Microsoft is building what it internally calls a “super app,” a single platform designed to merge its scattered constellation of Copilot AI products into one cohesive experience. The effort brings together GitHub Copilot, Copilot chat, Copilot Cowork, and an internal tool called Autopilot under one roof.

Fewer than 4.5% of Microsoft 365’s 450 million customers actually pay for Copilot features. That’s roughly 20 million potential premium users at best, in a universe where Microsoft has nearly half a billion seats to sell into.

GitHub Copilot tells a slightly different story, with over 4.7 million paid subscribers. But that’s a developer-specific tool with a narrowly targeted audience. The broader Copilot ecosystem, the one Microsoft wants embedded in every office worker’s daily routine, has barely scratched the surface of its addressable market.

Jacob Andreou, who was promoted to lead the Copilot initiative in March 2026, is now steering the super app project under the internal tagline “Delivering one Copilot.” A reference to the super app is expected at Microsoft’s upcoming Build conference. Plans point to a potential launch by the end of summer 2026.

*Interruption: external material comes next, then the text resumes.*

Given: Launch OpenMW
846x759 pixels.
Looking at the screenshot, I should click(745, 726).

GitHub Copilot handles AI-assisted coding, suggesting code completions and helping developers write software faster. Copilot chat functions as a conversational AI assistant integrated across Microsoft products like Teams, Outlook, and Word. Copilot Cowork is a newer collaborative AI feature designed for team-based workflows. And Autopilot is an internal Microsoft tool that has, until now, remained largely behind the curtain.